- _EXERCISE TEXT_:
%%

I can’t see what’s wrong… can anyone help?

I guess you are using a wrong shape in this view operation:

x = x.view(-1, config.IMG_SIZE)

and are changing the batch size.
Replace it with:

x = x.view(x.size(0), -1)

to keep the batch size equal and to flatten all other dimensions.
This could yield a shape mismatch error in the self.mlp layer and you might then need to fix the in_features to the reported activation shape.

Hi @ptrblck, thank you very much for replying ^^

When I make the change that you suggest, I need to set the in_feature value to 1024. And that’s exactly my problem. I had understood that the value of in_features had to be equal to the size of the new network layer, that is, equal to the height or width of the image.

I need to change the Densenet input to receive bigger images than [224,224,3]. When I tested it with a large image size [1024,1024,3] it worked ( pure luck by the way… =/ ). But image size [512,512,3] gives the above error.

How do I change the DenseNet input layer to receive any image size without shrinking to [224,224,3]?

No, that shouldn’t be the case and the in_features should be set to the number of features of the incoming activation.
In your case the input activation is the flattened output of the self.maxpool(x) operation which seems to have 1024 features.

%%

- _DATA EXCERPTS_:
%%

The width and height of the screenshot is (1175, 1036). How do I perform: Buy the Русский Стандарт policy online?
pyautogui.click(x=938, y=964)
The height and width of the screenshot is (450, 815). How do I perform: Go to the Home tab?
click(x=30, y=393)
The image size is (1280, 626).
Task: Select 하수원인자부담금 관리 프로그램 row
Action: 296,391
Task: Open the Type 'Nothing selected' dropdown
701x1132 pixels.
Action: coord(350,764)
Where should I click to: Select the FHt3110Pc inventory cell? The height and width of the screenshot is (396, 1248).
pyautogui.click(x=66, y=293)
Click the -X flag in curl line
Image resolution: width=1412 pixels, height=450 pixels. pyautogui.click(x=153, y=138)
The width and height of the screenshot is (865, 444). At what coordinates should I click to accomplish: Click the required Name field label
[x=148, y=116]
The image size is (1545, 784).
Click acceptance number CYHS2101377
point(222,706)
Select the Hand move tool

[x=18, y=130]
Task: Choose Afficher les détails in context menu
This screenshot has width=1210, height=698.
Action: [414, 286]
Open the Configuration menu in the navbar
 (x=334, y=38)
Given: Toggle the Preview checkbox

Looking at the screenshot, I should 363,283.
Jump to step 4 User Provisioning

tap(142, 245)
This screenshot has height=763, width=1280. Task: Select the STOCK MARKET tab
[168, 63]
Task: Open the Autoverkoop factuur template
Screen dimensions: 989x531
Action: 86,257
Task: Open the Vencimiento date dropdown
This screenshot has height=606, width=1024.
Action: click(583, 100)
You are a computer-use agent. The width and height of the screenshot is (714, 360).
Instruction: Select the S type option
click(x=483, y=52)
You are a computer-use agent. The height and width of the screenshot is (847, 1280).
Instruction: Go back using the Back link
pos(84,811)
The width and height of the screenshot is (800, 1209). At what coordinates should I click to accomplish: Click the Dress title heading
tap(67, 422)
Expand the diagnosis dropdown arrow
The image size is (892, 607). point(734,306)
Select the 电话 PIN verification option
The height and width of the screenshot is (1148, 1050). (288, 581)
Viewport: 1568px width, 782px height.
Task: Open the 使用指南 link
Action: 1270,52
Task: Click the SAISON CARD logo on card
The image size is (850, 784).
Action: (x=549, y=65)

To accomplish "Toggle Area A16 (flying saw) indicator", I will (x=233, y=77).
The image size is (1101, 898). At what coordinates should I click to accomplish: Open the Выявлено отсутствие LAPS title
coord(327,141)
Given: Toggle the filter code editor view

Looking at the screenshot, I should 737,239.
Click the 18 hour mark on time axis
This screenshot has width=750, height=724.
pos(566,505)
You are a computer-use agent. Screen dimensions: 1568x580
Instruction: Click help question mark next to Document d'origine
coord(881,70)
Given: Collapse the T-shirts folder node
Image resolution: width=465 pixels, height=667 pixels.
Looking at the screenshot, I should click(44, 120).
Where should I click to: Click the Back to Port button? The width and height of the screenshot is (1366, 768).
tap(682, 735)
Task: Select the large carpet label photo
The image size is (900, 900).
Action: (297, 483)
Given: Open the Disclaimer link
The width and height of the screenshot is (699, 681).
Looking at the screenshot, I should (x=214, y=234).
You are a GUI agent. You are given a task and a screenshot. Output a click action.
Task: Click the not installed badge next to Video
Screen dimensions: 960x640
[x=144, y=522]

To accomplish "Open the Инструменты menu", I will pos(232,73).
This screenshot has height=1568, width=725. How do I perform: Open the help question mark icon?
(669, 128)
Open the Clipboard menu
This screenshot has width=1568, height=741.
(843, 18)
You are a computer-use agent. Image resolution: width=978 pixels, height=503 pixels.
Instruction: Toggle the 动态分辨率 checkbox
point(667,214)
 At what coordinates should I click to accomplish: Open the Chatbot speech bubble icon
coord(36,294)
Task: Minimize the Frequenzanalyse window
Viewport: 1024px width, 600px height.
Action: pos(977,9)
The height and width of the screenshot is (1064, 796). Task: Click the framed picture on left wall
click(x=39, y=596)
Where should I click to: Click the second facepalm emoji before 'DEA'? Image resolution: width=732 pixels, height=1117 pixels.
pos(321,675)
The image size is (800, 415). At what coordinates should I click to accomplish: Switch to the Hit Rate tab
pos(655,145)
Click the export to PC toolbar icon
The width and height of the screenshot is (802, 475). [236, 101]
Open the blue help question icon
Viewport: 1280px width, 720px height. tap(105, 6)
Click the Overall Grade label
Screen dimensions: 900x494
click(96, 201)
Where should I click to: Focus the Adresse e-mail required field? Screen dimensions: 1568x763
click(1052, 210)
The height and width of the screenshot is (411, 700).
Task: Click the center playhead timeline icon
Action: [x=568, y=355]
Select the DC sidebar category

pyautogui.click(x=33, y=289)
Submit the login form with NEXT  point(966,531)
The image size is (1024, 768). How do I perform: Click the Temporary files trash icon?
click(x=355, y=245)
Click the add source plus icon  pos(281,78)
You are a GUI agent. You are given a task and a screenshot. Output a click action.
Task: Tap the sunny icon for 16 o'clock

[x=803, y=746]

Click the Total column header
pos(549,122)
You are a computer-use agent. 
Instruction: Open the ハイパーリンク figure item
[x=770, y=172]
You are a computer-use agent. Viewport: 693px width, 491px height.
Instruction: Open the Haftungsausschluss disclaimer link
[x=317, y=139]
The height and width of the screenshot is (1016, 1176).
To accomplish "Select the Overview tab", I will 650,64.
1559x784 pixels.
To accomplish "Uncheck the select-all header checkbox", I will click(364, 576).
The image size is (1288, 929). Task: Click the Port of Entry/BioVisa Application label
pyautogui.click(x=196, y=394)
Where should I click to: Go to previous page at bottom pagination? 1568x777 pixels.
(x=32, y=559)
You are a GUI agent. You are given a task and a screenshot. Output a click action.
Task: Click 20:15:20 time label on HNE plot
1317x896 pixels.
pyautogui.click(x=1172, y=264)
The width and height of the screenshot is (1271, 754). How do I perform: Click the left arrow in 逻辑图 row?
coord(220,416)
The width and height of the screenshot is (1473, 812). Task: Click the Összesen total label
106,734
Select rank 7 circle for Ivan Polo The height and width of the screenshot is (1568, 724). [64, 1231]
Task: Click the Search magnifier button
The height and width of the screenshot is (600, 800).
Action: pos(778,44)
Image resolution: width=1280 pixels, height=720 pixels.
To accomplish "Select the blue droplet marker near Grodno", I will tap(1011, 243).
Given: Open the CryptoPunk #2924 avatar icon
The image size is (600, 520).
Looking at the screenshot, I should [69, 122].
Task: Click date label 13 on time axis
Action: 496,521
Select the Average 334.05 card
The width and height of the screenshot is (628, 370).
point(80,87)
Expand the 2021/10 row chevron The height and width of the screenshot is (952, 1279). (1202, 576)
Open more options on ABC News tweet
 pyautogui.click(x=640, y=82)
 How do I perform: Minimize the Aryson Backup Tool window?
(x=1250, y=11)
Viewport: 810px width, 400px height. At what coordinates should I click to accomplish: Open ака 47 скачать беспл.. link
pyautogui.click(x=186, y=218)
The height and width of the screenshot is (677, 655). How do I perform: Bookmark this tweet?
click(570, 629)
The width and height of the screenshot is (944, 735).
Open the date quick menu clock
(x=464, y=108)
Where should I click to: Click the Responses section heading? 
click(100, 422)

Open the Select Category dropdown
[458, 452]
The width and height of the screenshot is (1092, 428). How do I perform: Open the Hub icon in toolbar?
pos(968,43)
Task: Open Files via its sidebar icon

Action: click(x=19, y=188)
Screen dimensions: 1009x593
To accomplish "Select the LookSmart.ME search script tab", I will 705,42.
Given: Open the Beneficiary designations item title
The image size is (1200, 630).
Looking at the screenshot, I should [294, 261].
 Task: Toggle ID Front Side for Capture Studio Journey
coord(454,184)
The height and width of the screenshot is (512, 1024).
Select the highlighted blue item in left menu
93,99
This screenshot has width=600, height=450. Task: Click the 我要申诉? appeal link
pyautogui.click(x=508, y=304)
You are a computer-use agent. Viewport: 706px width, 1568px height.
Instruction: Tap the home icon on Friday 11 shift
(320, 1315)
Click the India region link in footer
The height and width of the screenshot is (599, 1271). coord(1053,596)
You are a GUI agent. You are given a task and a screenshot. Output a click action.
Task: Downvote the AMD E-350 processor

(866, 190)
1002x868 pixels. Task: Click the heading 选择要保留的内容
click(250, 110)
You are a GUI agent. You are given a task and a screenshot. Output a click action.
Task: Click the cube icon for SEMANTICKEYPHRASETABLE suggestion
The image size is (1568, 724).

%%

- _PROBLEMS TO SOLVE_:
(a) From the DenseNet thread, echo the passage that opens with the words containing "and are changing" and closes with "reported activation shape.".
(b) Answer these questions from the DenseNet thread:
(i) What line does the first reply propose in place of the original view operation?
(ii) Which image size did the asker find worked when tested?
(iii) What value did the asker have to set in_features to after making the suggested change?
The rows have nothing to do with the thread.

- _SOLUTIONS_:
(a)
and are changing the batch size.
Replace it with:

x = x.view(x.size(0), -1)

to keep the batch size equal and to flatten all other dimensions.
This could yield a shape mismatch error in the self.mlp layer and you might then need to fix the in_features to the reported activation shape.

(b)
(i) x = x.view(x.size(0), -1)
(ii) [1024,1024,3]
(iii) 1024